Interactive Knowledge Network

Simply put, it lets users build and navigate knowledge through their bases. It uses deep net algorithms to present latent (hidden) relationships behind many records, but more importantly for the purpose of letting the user build knowledge using linked records, and then explore connectivity that spans many hops, not just direct or over a couple of links. It also shows users likely related records that may not be yet linked manually.

The block was built so as not to send any data out of the DB or browser for processing anywhere outside. However, this is also why it takes longer to compute than it could. A version using cloud APIs would be much faster but also more intricate for the average user to get going in terms of tech, licensing, privacy, etc. This block allows users to immediately apply this tech to their bases and consider how to scale from there.

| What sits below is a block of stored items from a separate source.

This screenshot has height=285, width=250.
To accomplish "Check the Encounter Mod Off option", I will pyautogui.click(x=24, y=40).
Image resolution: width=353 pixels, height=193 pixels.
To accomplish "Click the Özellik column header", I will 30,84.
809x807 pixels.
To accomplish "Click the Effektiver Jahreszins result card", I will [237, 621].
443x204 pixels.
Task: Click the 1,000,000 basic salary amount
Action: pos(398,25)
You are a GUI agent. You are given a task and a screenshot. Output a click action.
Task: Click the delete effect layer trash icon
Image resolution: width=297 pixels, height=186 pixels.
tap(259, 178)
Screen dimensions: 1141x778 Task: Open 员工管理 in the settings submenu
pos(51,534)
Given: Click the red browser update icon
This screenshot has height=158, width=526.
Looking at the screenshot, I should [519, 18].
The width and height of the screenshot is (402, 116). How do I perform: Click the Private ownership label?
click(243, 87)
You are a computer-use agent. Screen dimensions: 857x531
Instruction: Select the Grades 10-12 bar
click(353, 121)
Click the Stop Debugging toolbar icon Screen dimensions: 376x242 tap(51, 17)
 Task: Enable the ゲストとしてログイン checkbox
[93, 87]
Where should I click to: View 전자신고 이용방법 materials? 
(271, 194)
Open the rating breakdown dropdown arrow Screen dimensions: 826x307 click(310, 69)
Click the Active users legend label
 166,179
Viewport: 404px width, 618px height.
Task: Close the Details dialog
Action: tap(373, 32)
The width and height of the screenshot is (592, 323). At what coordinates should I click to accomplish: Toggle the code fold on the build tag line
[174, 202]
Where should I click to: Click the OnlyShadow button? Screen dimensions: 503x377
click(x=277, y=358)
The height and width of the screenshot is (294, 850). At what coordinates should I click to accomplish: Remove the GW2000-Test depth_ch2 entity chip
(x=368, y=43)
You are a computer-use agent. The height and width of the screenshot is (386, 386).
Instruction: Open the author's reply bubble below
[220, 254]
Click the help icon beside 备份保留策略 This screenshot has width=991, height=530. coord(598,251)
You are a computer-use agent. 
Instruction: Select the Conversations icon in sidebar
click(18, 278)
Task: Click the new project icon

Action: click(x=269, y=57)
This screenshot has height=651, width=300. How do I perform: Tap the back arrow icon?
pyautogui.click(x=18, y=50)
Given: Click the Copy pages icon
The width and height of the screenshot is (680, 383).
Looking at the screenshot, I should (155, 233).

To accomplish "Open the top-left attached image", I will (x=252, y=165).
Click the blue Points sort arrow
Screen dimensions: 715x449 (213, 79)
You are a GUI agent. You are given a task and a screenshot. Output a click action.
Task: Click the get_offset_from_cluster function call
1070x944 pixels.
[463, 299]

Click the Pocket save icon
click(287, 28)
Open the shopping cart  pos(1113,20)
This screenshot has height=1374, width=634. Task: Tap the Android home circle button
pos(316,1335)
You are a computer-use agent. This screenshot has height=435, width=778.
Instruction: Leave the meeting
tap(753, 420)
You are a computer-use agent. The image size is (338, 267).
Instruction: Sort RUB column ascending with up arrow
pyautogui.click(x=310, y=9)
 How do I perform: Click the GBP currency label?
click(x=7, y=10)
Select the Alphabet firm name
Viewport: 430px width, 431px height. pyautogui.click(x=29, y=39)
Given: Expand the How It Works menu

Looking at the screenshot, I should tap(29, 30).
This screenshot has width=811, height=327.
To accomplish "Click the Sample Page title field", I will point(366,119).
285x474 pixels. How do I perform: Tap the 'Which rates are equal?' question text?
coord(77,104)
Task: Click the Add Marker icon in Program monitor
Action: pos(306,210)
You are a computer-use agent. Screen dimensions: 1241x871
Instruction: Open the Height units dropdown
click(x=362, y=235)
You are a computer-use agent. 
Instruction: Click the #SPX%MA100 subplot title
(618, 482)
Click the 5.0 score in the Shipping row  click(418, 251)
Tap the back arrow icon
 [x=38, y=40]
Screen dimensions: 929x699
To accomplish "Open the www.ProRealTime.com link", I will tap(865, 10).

The hope is it will be useful at the point when a user has grown their base beyond search-by-scrolling. Views are very helpful but they end at keyword matching and fixed categorization logic. With time, the terminology and schemes used by users drift and start missing marks. The block extends from there with semantic and contextual search and UI.

How it is built

This block was made possible thanks to the awesome examples provided by the Airtable team, and awesome ports of the key algorithms to JavaScript by the open-source community. The first key algorithm is the Universal Sentence Encoder (USE) which is trained on GBs of English language and projects any sentence into a 512-dimensional vector space so that one can calculate similarities and other relationships. In particular a mini version of USE with 8K vocabulary and able to run out of ~25MBs. The next key algorithm is UMAP dimensionality reduction which can take the 512D vectors and project them into a 2D space, so we can plot them so that our eyes can intuitively pick-up even more relationships. Therefore, the block weaves the power of machine and human intelligence.

How to remix this block

  1. Create a new base (or you can use an existing base).

  2. Create a new block in your base (see Create a new block, selecting "Remix from Github" as your template.

  3. From the root of your new block, run block run.